- Input data:
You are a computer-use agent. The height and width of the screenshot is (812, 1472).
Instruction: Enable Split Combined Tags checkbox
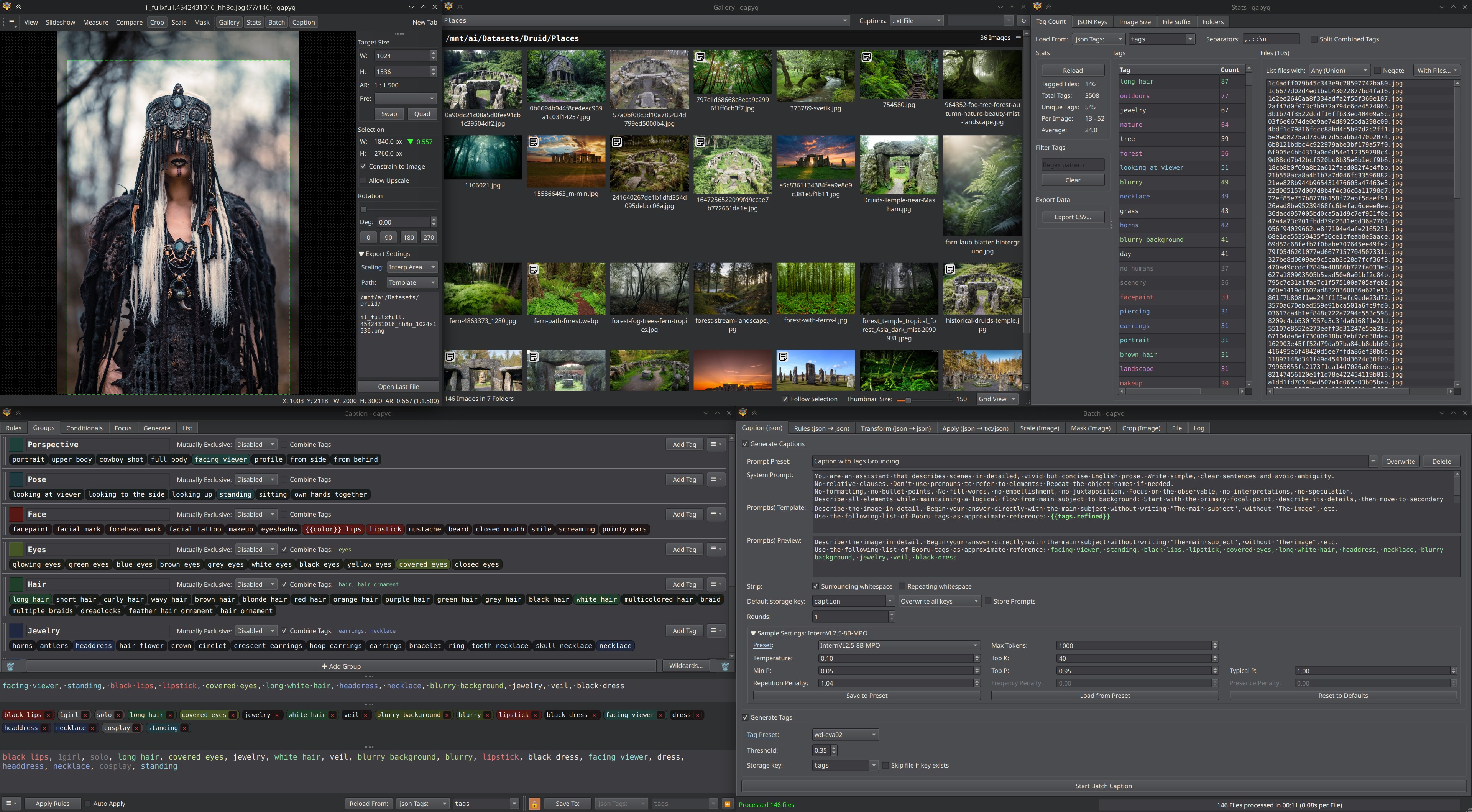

...

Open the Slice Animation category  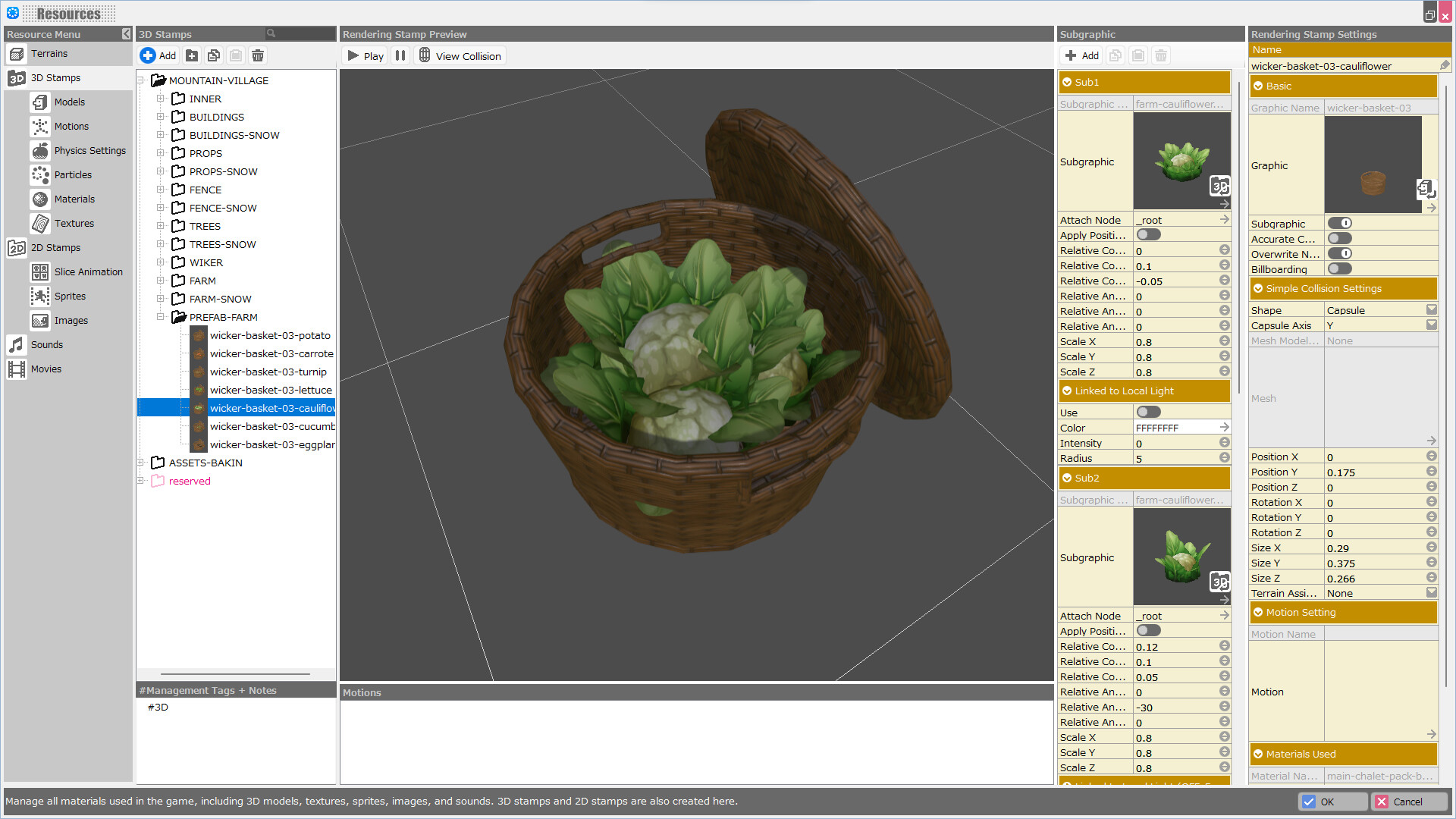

* * *

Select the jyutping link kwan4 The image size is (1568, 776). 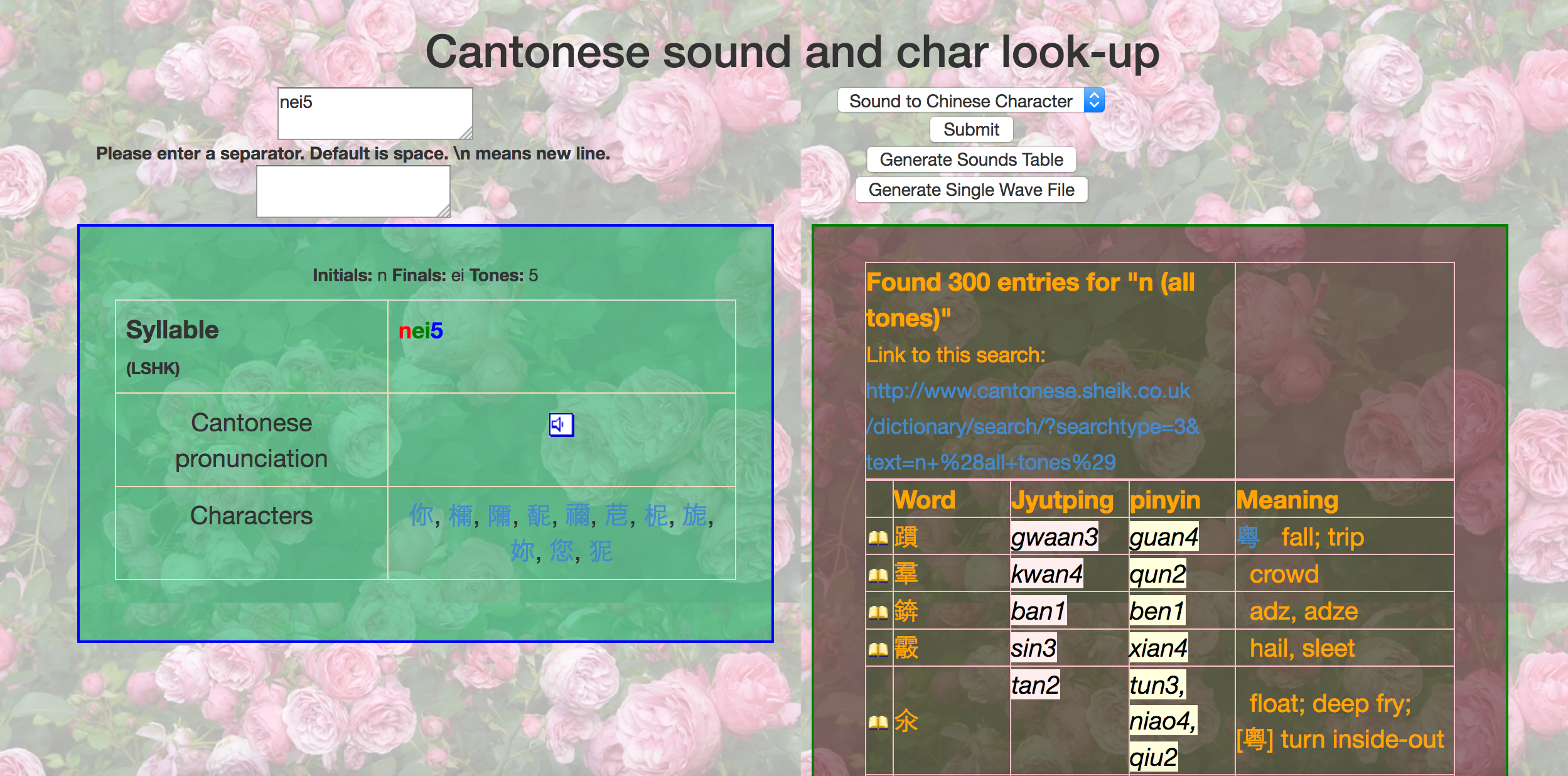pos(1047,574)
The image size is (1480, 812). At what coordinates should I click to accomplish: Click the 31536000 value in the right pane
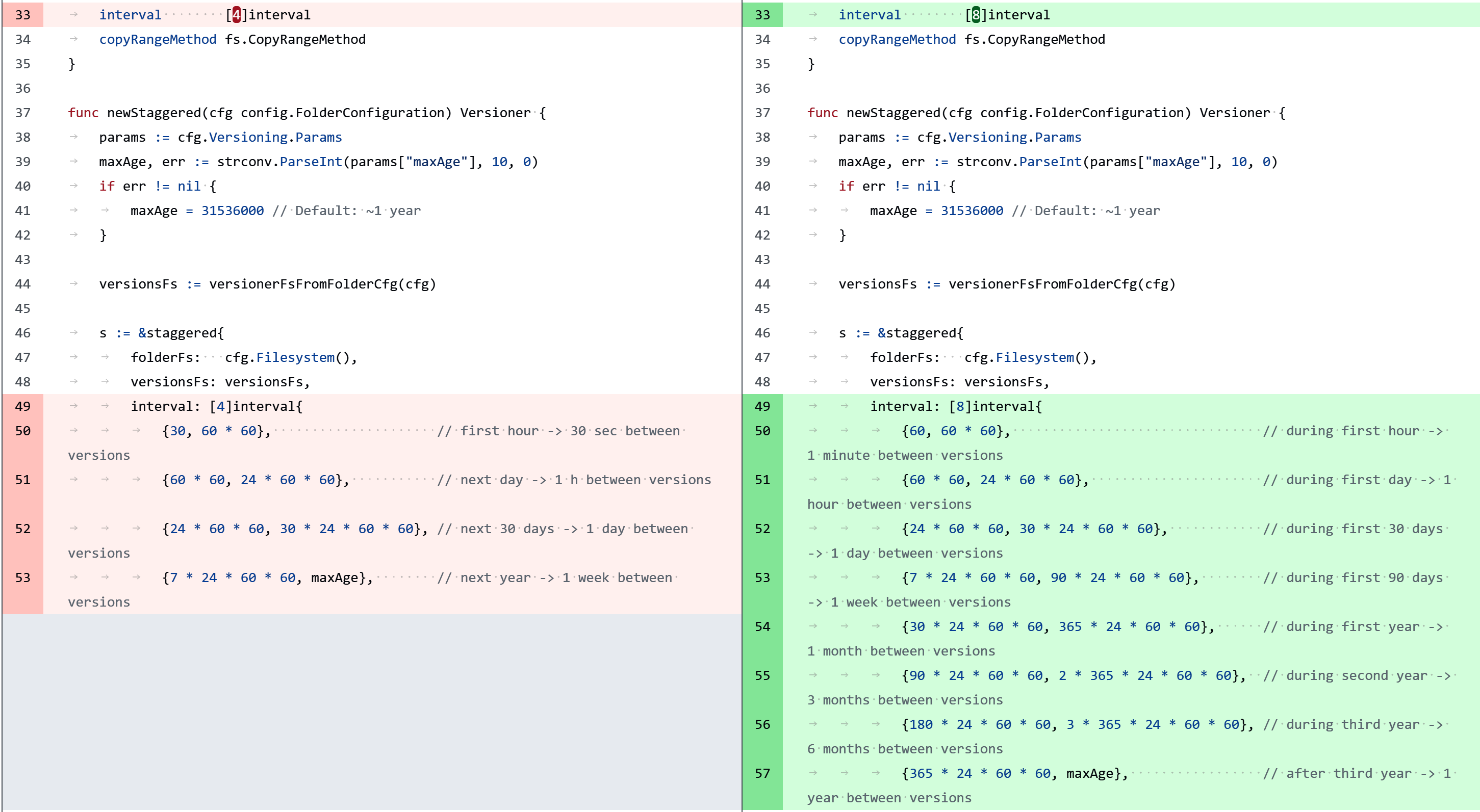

- What you are asked to do:
Using the listing above, copy exactly the line that contains "You are a computer-use", the line that contains "Instruction: Enable Split", and each line that falls between them.

- Exercise response:
You are a computer-use agent. The height and width of the screenshot is (812, 1472).
Instruction: Enable Split Combined Tags checkbox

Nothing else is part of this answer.